Stored data entries
◆ ◆ ◆ ◆
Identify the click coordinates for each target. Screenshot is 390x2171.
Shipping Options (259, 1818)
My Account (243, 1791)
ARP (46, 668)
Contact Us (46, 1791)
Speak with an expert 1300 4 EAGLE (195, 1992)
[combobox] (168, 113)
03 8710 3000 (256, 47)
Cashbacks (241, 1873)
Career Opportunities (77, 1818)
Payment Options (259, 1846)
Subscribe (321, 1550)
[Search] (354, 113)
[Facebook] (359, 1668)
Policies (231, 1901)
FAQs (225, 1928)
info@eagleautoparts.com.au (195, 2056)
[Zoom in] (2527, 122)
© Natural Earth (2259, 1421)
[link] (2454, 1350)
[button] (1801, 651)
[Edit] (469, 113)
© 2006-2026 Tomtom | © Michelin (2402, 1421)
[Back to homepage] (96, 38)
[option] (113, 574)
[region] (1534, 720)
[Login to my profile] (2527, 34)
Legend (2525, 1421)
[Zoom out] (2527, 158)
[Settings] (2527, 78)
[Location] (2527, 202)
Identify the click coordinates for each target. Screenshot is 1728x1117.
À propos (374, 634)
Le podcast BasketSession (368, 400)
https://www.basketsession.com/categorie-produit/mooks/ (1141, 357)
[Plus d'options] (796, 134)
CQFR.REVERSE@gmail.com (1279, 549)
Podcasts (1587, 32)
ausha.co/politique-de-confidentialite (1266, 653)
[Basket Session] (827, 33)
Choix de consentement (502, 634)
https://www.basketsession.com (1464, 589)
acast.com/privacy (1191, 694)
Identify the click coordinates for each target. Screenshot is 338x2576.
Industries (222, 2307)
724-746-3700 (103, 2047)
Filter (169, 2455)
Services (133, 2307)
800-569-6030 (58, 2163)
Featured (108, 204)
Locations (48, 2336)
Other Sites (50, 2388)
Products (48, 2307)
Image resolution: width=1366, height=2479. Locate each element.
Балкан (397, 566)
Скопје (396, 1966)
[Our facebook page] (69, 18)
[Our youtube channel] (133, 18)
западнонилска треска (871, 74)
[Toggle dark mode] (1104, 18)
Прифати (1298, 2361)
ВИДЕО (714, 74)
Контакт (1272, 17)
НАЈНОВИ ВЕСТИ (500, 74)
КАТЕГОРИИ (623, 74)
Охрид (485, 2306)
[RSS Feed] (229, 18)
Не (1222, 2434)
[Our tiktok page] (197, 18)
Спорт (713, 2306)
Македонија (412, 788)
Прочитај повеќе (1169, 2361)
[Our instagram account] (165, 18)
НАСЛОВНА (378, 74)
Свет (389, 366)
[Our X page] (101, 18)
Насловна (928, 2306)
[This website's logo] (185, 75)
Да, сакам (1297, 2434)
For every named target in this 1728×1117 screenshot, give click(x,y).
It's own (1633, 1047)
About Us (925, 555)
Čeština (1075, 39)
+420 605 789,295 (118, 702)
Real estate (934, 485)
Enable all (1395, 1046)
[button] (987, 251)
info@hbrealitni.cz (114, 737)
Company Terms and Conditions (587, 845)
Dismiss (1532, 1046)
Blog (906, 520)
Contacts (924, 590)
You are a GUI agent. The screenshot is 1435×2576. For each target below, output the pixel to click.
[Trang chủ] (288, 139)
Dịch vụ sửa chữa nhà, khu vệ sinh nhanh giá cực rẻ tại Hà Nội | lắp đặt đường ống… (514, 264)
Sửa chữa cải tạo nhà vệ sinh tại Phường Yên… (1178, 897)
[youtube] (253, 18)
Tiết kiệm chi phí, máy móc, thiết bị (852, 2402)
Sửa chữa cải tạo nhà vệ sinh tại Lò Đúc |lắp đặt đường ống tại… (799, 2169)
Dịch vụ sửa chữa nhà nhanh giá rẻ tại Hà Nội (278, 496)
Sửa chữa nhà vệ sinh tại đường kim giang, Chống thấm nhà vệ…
◆ ◆ ◆ ◆
▸ PROBLEM TO SOLVE
I'd like every record written out exactly as given.

▸ ANSWER SECTION
Identify the click coordinates for each target. Screenshot is 390x2171.
Shipping Options (259, 1818)
My Account (243, 1791)
ARP (46, 668)
Contact Us (46, 1791)
Speak with an expert 1300 4 EAGLE (195, 1992)
[combobox] (168, 113)
03 8710 3000 (256, 47)
Cashbacks (241, 1873)
Career Opportunities (77, 1818)
Payment Options (259, 1846)
Subscribe (321, 1550)
[Search] (354, 113)
[Facebook] (359, 1668)
Policies (231, 1901)
FAQs (225, 1928)
info@eagleautoparts.com.au (195, 2056)
[Zoom in] (2527, 122)
© Natural Earth (2259, 1421)
[link] (2454, 1350)
[button] (1801, 651)
[Edit] (469, 113)
© 2006-2026 Tomtom | © Michelin (2402, 1421)
[Back to homepage] (96, 38)
[option] (113, 574)
[region] (1534, 720)
[Login to my profile] (2527, 34)
Legend (2525, 1421)
[Zoom out] (2527, 158)
[Settings] (2527, 78)
[Location] (2527, 202)
Identify the click coordinates for each target. Screenshot is 1728x1117.
À propos (374, 634)
Le podcast BasketSession (368, 400)
https://www.basketsession.com/categorie-produit/mooks/ (1141, 357)
[Plus d'options] (796, 134)
CQFR.REVERSE@gmail.com (1279, 549)
Podcasts (1587, 32)
ausha.co/politique-de-confidentialite (1266, 653)
[Basket Session] (827, 33)
Choix de consentement (502, 634)
https://www.basketsession.com (1464, 589)
acast.com/privacy (1191, 694)
Identify the click coordinates for each target. Screenshot is 338x2576.
Industries (222, 2307)
724-746-3700 (103, 2047)
Filter (169, 2455)
Services (133, 2307)
800-569-6030 (58, 2163)
Featured (108, 204)
Locations (48, 2336)
Other Sites (50, 2388)
Products (48, 2307)
Image resolution: width=1366, height=2479. Locate each element.
Балкан (397, 566)
Скопје (396, 1966)
[Our facebook page] (69, 18)
[Our youtube channel] (133, 18)
западнонилска треска (871, 74)
[Toggle dark mode] (1104, 18)
Прифати (1298, 2361)
ВИДЕО (714, 74)
Контакт (1272, 17)
НАЈНОВИ ВЕСТИ (500, 74)
КАТЕГОРИИ (623, 74)
Охрид (485, 2306)
[RSS Feed] (229, 18)
Не (1222, 2434)
[Our tiktok page] (197, 18)
Спорт (713, 2306)
Македонија (412, 788)
Прочитај повеќе (1169, 2361)
[Our instagram account] (165, 18)
НАСЛОВНА (378, 74)
Свет (389, 366)
[Our X page] (101, 18)
Насловна (928, 2306)
[This website's logo] (185, 75)
Да, сакам (1297, 2434)
For every named target in this 1728×1117 screenshot, give click(x,y).
It's own (1633, 1047)
About Us (925, 555)
Čeština (1075, 39)
+420 605 789,295 (118, 702)
Real estate (934, 485)
Enable all (1395, 1046)
[button] (987, 251)
info@hbrealitni.cz (114, 737)
Company Terms and Conditions (587, 845)
Dismiss (1532, 1046)
Blog (906, 520)
Contacts (924, 590)
You are a GUI agent. The screenshot is 1435×2576. For each target below, output the pixel to click.
[Trang chủ] (288, 139)
Dịch vụ sửa chữa nhà, khu vệ sinh nhanh giá cực rẻ tại Hà Nội | lắp đặt đường ống… (514, 264)
Sửa chữa cải tạo nhà vệ sinh tại Phường Yên… (1178, 897)
[youtube] (253, 18)
Tiết kiệm chi phí, máy móc, thiết bị (852, 2402)
Sửa chữa cải tạo nhà vệ sinh tại Lò Đúc |lắp đặt đường ống tại… (799, 2169)
Dịch vụ sửa chữa nhà nhanh giá rẻ tại Hà Nội (278, 496)
Sửa chữa nhà vệ sinh tại đường kim giang, Chống thấm nhà vệ…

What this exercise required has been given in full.